Sunday, April 28, 2013

The Strange Tale of Dart, JavaScript, and Gzip Headers and Footers

‹prev | My Chain | next›

I continue my efforts to convert the ICE Code Editor from JavaScript to Dart. The two big unknowns before I started this were calling JavaScript libraries (e.g. ACE) from Dart and reading gzip data. It turns out that working with JavaScript in Dart is super easy, thanks to js-interop. Working with gzip compressed data in Dart is also easy. But I have trouble reading the data gzip'd with js-deflate

Jos Hirth pointed out that the Dart version was most likely doing what the gzip command-line version was doing: adding a standard gzip header and footer to the body of the deflated data. If that is the case, then I may have a decent migration strategy—add a few bytes before and after the old data and I ought to be good to go.

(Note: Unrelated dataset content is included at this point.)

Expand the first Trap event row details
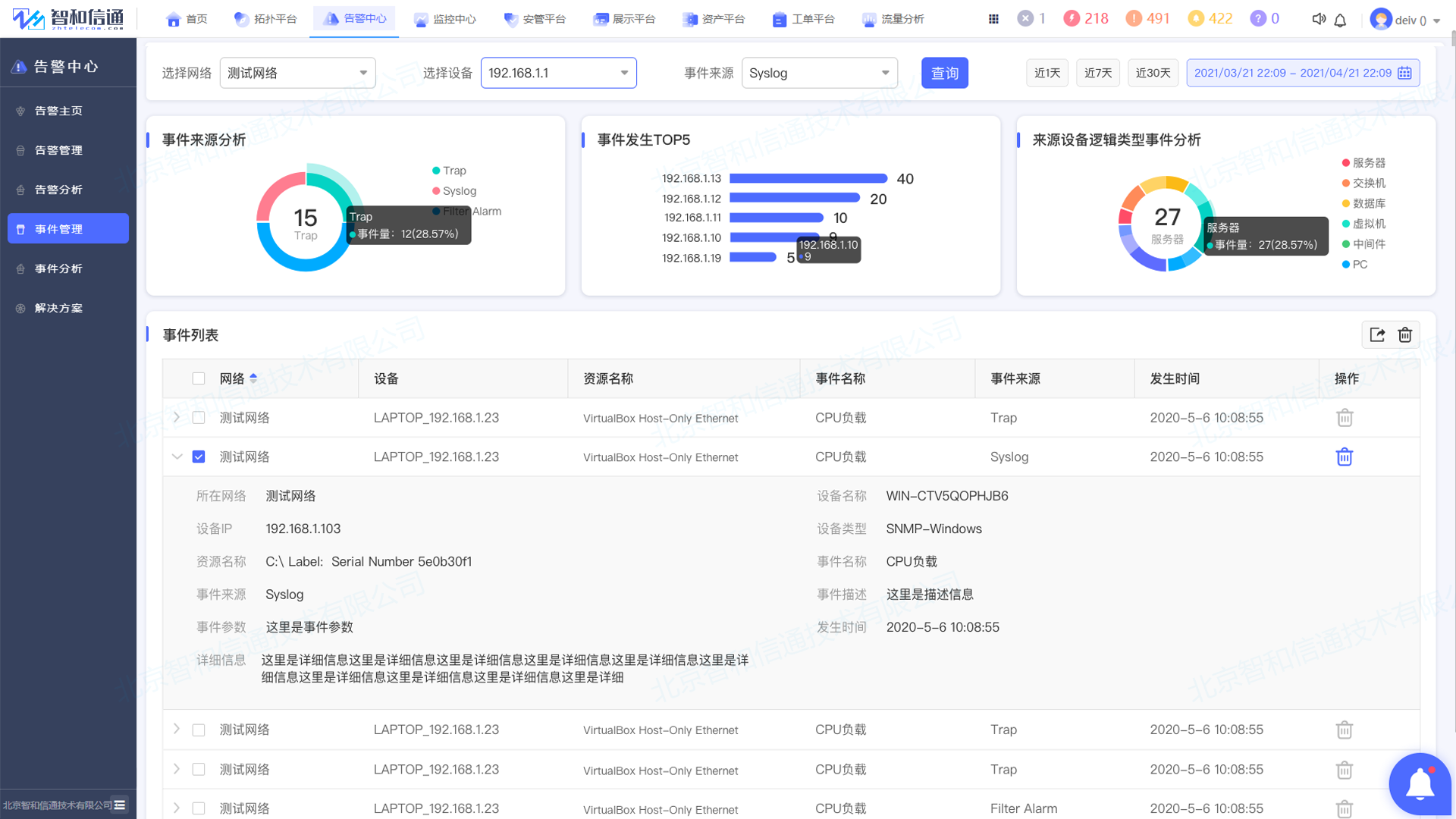 point(177,417)
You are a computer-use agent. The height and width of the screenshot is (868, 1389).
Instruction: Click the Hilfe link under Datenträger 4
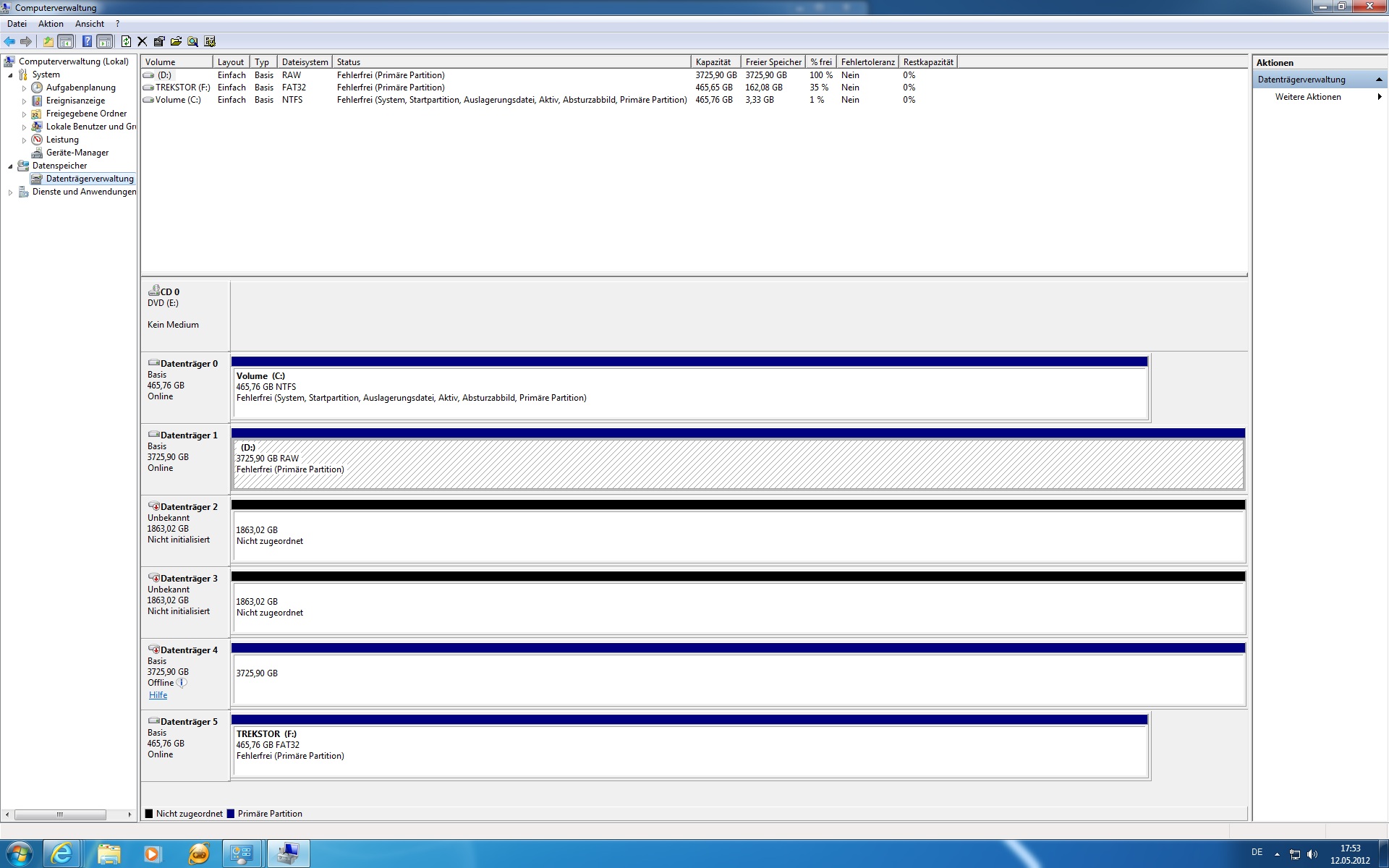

To test this theory, I start in JavaScript. I have the code that I want to deflate stored in code:
code = "<body></body>\n" +
  "<script src=\"http://gamingJS.com/Three.js\"></script>\n" +
  "<script src=\"http://gamingJS.com/ChromeFixes.js\"></script>\n" + 
  "<script>\n" +
  "  // Your code goes here...\n" +
  "</script>";
Next I use js-deflate to deflate this code into str_d:
str_d = RawDeflate.deflate(code)
This deflated string, str_d should serve as the body of the gzip data. Now I need the header and the footer. Per this onicos document, I should be able to make the header with:
header = [0x1f, 0x8b, 0x08, 0x00, 0x00, 0x00, 0x00, 0x00, 0x00, 0x03].
  map(function(b) {return String.fromCharCode(b)}).
  join("")
Those are ten bytes that comprise the header, mapped into a string just as the deflated bytes were mapped into str_d. The first two bytes are always those values, per the documentation. The next, 0x08 signifies that the body contains deflate data. The remaining are supposed to hold Unix timestamp data, but I guess that this is not necessary. There are also one or two bytes that are supposed to hold optional data, but again, I leave them empty. The last byte could probably also be left empty, but I set it to 0x03 to signify Unix data.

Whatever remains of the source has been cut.